CAREER: Beyond differential expression: quantifying transcriptional dynamics and testing for adaptive value of transcriptomic responses at low temperature

Many organisms change their physiology in response to changing environments, a phenomenon known as plasticity. Some of these changes can be beneficial, helping an organism to persist in unfavorable conditions. But other changes may be costly or damaging and may eventually lead to death if conditions are harsh enough.

In common types of experiments that measure physiological plasticity, it is often impossible to identify which changes are beneficial, and which are not. This impedes understanding the physiological mechanism that may facilitate or limit responses to changing environments. This research explores how exposure to low temperatures affects transcription, a critical step in the process of synthesizing new proteins.

By comparing low temperature responses of temperate fly species that often encounter very cold temperatures (well below freezing) to tropical fly species that rarely encounter cold temperatures, the investigators will identify which processes are beneficial for persistence in cold environments. The research will also attempt to quantify the lower temperature limits of transcription and will test whether these limits can evolve when flies experience new environments.

This research will be integrated with biology education at the undergraduate level. The investigators will develop a Course-Based Undergraduate Research Experience (CURE) allowing students to participate in authentic research as part of an introductory biology course. Underrepresented student groups often have reduced access to research opportunities; the CURE will be purposefully designed to encourage broad participation and to provide a gateway to further research experiences for underrepresented student groups.

Environmentally-induced changes in the transcriptome provide a widely used and relatively comprehensive snapshot of how cellular, tissue, or whole organismal physiology changes across environments. However, in commonly used experimental designs it is impossible to infer whether a change in abundance of any particular transcript has beneficial or detrimental effects on performance, and ultimately fitness.

Common approaches to quantify differential expression in transcripts are further limited because they cannot distinguish the effects of new transcription and transcript degradation on transcript abundance. Thus, the transcriptional dynamics regulating transcriptomic environmental responses also remain largely unknown. This research will compare profiles of newly formed transcripts during low temperature exposures among replicate temperate- and tropical-origin Drosophila species.

Combining sequencing of chromatin-associated RNA fractions and bromouridine-labeled new transcripts with standard messenger RNA sequencing, the research team will 1) identify putatively beneficial changes in new transcription or transcript degradation rates associated with adaptation to low temperature, and 2) characterize reaction norms for transcriptional dynamics in a comparative framework. The research will be integrated with undergraduate education by developing lab exercises that allow undergraduates to test the roles of individual genes in thermal adaptation using transgenically-modified lines of Drosophila melanogaster.

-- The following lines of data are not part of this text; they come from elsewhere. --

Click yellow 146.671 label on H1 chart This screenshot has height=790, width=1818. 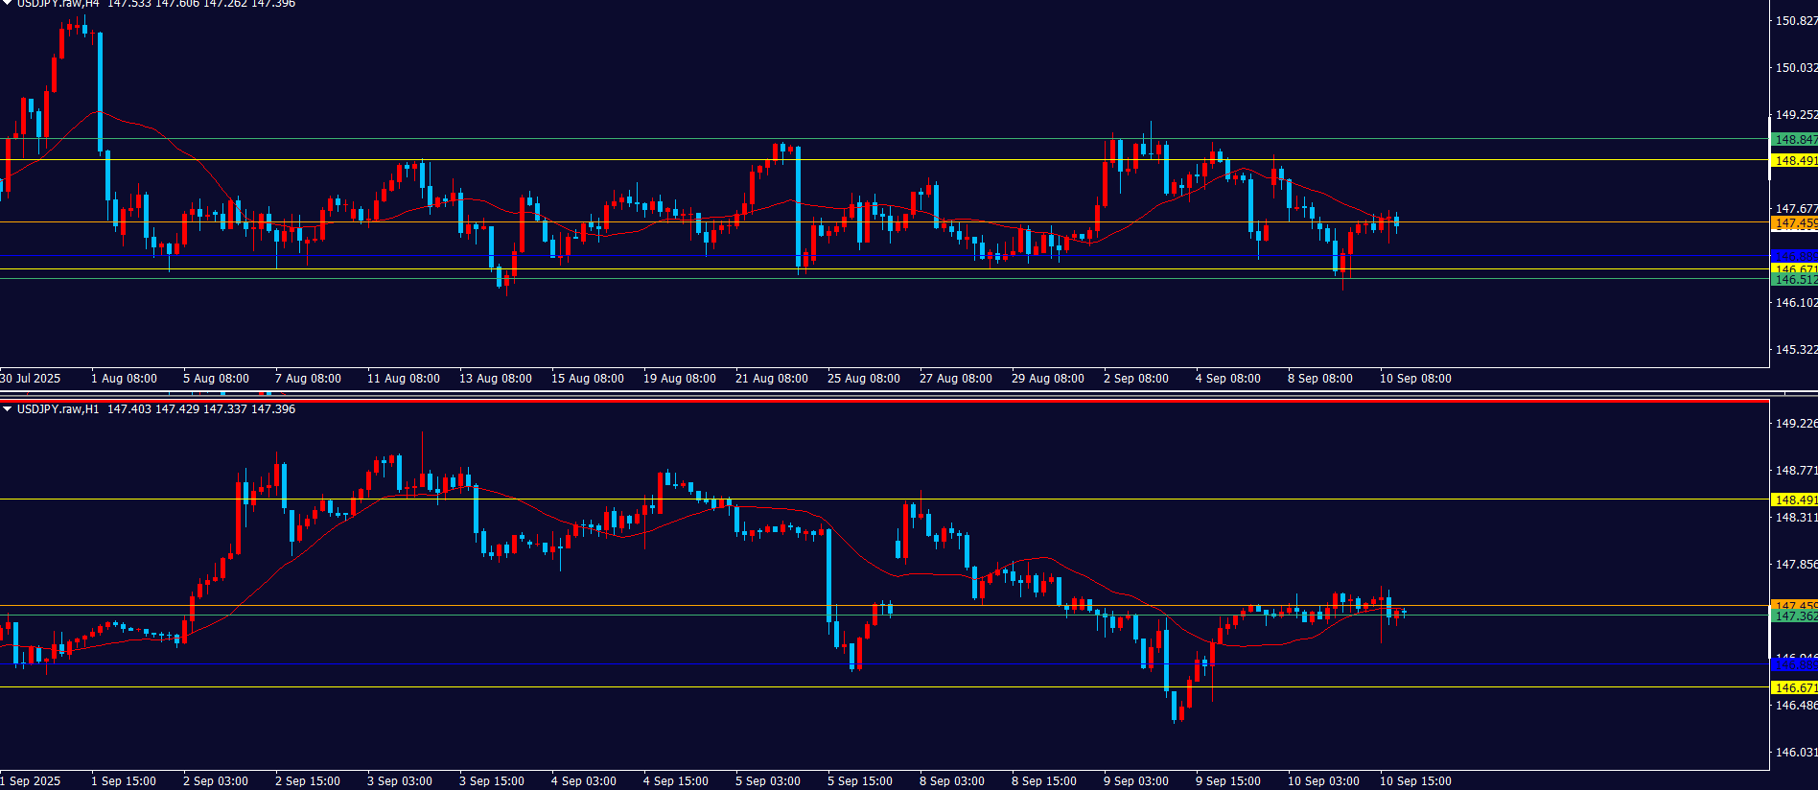click(1794, 687)
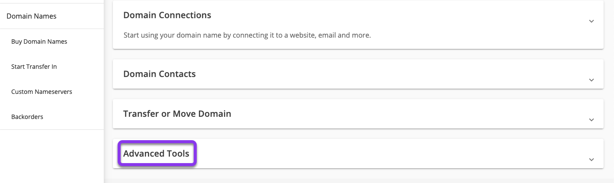The width and height of the screenshot is (614, 183).
Task: Click empty sidebar space below Backorders
Action: click(52, 156)
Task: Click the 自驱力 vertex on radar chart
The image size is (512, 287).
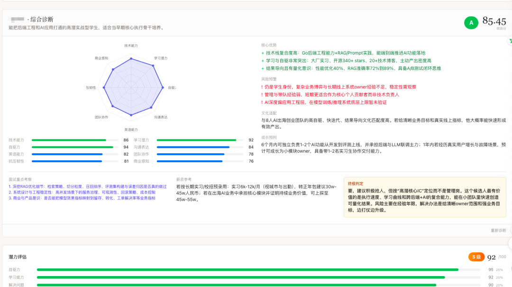Action: [x=163, y=87]
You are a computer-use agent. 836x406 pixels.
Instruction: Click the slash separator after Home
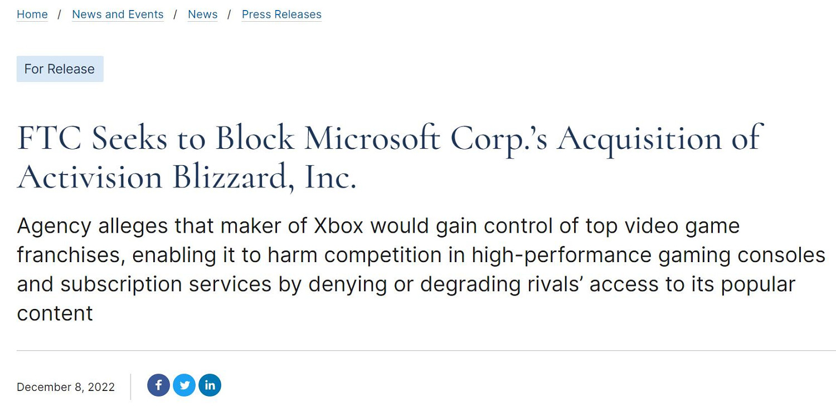coord(60,15)
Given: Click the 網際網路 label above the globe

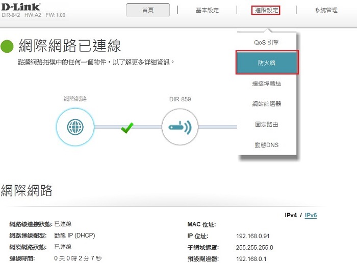Looking at the screenshot, I should click(75, 99).
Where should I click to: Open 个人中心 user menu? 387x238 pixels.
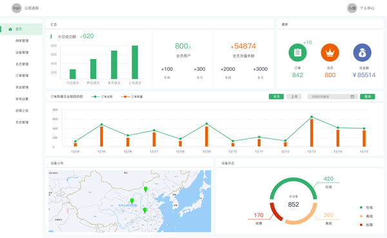tap(367, 8)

This CURE will integrate with ongoing efforts at CU Denver to improve outcomes for underrepresented groups and increase their representation in STEM fields. The CURE will also generate a database of transparently reported results that will contribute to candidate gene testing in the field of thermal biology.

This award reflects NSF's statutory mission and has been deemed worthy of support through evaluation using the Foundation's intellectual merit and broader impacts review criteria.